■ **How to complete this task**: Starting at the line that holds "Select ASMLifeCycleDemo.iml in project tree" and stopping at the line that holds "Click the ellipsis", restate the records below word for word, with both of those lines included.
Content starts
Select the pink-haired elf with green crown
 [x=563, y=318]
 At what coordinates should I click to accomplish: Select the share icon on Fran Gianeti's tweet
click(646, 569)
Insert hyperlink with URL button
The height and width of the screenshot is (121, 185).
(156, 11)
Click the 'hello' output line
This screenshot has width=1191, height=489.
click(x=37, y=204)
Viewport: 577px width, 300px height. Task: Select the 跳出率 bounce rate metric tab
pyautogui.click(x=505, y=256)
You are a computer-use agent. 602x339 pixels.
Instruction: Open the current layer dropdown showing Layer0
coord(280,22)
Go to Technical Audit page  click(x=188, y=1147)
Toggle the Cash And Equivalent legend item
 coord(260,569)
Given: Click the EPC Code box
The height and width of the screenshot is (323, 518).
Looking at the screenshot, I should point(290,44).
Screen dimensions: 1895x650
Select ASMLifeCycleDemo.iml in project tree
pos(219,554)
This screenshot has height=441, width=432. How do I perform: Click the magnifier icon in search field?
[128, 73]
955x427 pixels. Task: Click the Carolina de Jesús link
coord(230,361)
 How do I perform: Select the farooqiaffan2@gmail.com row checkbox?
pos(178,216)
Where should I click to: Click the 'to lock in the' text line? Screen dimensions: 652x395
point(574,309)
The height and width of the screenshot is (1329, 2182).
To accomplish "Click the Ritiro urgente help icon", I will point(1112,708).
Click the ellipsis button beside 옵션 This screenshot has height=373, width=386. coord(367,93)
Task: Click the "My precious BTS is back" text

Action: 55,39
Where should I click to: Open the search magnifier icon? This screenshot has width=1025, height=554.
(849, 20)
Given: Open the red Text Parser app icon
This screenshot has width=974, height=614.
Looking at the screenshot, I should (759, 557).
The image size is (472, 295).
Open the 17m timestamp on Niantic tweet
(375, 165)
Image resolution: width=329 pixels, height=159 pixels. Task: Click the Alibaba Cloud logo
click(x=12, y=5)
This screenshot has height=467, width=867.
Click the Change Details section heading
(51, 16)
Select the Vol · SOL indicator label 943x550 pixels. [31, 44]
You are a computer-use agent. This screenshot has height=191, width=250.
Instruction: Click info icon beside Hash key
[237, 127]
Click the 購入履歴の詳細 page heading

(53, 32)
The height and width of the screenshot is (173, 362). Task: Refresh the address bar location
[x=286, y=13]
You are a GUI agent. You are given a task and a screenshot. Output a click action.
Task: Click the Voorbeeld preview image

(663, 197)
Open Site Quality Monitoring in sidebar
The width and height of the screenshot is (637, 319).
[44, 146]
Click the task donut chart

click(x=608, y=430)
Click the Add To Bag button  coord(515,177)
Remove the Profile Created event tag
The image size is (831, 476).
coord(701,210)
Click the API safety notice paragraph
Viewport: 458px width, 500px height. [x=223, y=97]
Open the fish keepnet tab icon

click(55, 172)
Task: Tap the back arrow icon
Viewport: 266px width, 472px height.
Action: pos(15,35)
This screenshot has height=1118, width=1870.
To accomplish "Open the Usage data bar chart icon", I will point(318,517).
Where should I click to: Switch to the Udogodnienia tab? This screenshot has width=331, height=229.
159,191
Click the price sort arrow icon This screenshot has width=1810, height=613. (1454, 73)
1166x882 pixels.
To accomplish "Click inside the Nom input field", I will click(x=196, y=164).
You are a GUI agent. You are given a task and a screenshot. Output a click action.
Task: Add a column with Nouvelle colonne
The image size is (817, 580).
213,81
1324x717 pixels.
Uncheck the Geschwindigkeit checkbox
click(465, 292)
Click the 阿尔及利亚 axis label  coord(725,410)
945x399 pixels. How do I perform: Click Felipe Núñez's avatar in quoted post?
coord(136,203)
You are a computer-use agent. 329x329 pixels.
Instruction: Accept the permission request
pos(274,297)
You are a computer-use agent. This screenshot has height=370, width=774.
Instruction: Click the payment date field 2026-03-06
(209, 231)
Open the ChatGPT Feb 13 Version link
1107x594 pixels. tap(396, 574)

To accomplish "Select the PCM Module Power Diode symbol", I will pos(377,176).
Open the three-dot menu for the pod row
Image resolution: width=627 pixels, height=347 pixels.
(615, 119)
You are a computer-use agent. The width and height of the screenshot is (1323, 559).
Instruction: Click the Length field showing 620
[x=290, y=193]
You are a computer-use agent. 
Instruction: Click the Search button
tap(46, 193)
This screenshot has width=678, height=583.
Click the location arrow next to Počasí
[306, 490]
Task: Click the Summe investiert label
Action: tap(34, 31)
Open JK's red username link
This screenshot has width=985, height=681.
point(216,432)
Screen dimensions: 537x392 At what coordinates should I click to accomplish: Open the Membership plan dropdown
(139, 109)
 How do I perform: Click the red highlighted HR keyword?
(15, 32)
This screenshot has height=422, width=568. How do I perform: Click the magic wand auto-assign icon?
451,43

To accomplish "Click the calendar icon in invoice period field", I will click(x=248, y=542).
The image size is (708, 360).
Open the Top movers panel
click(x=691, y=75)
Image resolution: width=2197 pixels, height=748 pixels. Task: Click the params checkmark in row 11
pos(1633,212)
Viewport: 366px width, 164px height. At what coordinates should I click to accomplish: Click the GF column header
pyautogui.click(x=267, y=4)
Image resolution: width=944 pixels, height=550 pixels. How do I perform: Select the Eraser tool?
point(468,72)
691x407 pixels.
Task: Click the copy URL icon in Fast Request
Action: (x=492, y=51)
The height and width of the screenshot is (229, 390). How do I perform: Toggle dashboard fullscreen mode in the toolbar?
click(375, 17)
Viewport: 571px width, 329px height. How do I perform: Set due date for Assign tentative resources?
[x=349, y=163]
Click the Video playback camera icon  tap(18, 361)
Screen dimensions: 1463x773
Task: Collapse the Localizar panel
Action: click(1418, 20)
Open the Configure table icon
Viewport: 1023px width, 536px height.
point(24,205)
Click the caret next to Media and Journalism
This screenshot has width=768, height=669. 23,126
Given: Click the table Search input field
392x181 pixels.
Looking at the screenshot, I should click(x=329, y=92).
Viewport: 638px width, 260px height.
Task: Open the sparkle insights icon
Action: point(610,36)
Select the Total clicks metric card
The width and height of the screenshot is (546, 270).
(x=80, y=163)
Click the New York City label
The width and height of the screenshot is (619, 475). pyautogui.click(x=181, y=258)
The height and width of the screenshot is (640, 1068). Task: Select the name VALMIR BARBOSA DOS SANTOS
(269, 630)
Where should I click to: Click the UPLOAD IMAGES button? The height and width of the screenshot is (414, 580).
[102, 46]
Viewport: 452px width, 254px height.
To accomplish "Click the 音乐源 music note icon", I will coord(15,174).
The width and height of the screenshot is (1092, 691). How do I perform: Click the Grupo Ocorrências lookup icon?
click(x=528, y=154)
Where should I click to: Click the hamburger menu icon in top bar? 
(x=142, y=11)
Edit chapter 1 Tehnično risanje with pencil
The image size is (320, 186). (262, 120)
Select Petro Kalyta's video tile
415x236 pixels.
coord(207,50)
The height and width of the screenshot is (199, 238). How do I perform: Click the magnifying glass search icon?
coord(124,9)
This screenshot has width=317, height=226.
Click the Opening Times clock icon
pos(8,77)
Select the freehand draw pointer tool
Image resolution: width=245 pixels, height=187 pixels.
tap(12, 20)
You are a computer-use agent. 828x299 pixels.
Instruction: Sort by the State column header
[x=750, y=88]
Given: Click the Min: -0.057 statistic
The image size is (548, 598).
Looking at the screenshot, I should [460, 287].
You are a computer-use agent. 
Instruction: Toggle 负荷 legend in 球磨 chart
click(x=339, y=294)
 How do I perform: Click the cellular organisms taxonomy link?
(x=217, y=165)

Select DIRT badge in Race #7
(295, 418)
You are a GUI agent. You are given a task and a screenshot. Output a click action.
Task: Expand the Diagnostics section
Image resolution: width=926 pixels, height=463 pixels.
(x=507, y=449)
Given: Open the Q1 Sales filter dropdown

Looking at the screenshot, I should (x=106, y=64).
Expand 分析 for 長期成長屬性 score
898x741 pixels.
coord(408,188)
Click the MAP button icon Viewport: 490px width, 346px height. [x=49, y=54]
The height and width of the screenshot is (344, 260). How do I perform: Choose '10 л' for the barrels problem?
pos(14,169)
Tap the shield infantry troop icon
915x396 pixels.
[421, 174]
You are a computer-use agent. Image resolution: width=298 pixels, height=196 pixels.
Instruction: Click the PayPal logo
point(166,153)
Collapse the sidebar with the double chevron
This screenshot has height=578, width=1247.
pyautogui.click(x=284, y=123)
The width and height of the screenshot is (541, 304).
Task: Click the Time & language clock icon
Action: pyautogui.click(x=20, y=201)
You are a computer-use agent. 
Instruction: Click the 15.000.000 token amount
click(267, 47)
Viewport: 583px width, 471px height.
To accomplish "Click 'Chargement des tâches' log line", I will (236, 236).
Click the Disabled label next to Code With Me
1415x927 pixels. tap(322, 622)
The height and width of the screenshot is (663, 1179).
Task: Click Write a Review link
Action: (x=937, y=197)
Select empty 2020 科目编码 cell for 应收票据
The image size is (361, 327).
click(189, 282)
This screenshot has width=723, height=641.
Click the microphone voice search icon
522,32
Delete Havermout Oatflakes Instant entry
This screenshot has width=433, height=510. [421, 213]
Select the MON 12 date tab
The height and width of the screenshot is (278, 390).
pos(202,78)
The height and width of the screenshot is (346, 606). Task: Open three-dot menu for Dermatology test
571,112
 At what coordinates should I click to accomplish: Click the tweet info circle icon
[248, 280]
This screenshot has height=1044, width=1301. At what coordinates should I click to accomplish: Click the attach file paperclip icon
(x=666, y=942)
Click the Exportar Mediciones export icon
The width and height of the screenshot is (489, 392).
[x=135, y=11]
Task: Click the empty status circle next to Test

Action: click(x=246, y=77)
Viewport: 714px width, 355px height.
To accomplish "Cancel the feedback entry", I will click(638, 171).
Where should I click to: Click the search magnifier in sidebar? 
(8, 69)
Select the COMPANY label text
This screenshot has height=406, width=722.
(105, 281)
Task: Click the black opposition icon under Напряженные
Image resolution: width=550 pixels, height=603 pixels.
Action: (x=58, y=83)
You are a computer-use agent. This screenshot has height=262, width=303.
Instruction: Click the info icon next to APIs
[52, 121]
Content ends
■ **Result of this exercise**:
Select ASMLifeCycleDemo.iml in project tree
pos(219,554)
This screenshot has height=441, width=432. How do I perform: Click the magnifier icon in search field?
[128, 73]
955x427 pixels. Task: Click the Carolina de Jesús link
coord(230,361)
 How do I perform: Select the farooqiaffan2@gmail.com row checkbox?
pos(178,216)
Where should I click to: Click the 'to lock in the' text line? Screen dimensions: 652x395
point(574,309)
The height and width of the screenshot is (1329, 2182).
To accomplish "Click the Ritiro urgente help icon", I will point(1112,708).
Click the ellipsis button beside 옵션 This screenshot has height=373, width=386. coord(367,93)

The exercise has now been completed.